It seems to me there are two opposite views. WZ folks seem to be keen on location centric views. Whereas the ski folk tend to be system or event focused. Both are valid and both are needed. If you use more system based focus the importance of the division or definition of the locations for location focus become less relevant and can become more user friendly rather than some arcane or jargonistic breakup.

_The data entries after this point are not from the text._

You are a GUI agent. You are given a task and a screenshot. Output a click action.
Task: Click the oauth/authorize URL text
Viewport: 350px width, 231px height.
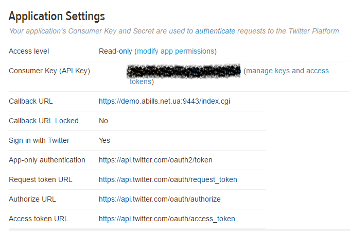160,199

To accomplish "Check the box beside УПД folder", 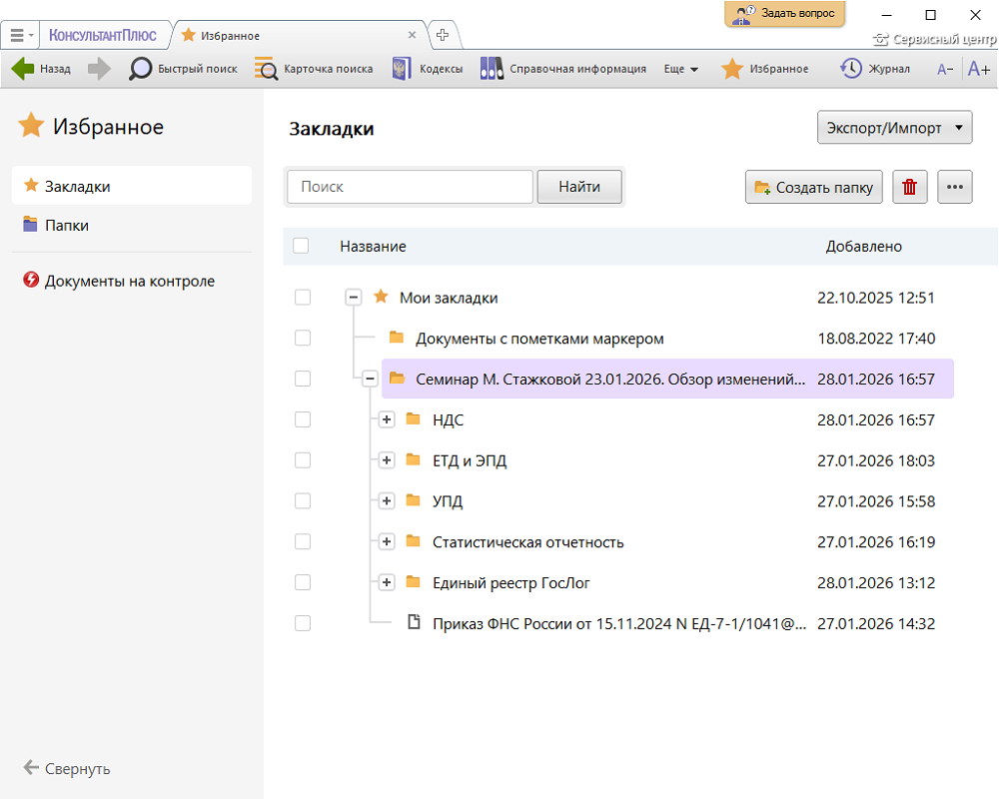I will (303, 501).
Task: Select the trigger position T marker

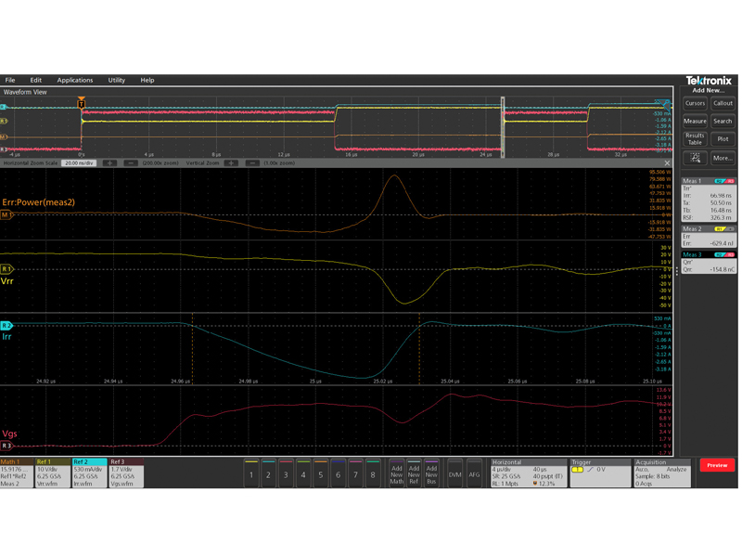Action: pos(82,103)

.... and I think there's a reason. So far, we've only seen location based posting from ex-WZ people, because from their POV, nothing "interesting" has happened. Snow on the southern mountains is nothing special, so WZ people will continue to post about their local area. OTOH, for the bulk of the posters here at ski.com.au, snow is the MAIN attraction and interest, so snow on the mountains is special, interesting and the MAIN point about being interested, for a site that was originally created for snow sports. Most of MY interest in weather was spawned from the how and why of snow..... I mean, I wanted to know WHY back in 1984, so I took temperature, pressure and snow depth records from then until 1996, to understand how and why snow fell.... and consequently sparked my interest in ALL weather. Therefore, for the bulk of the time, observable localised weather is the primary focus for ex-WZ. I'm 100% sure most ex-WZ people will be very event focused is there's a big TC, or an ECL, etc.
Being as 'Subtropics' has been deprecated in favor of 'Eastern' I think we can safely call the debate over. Locking thread.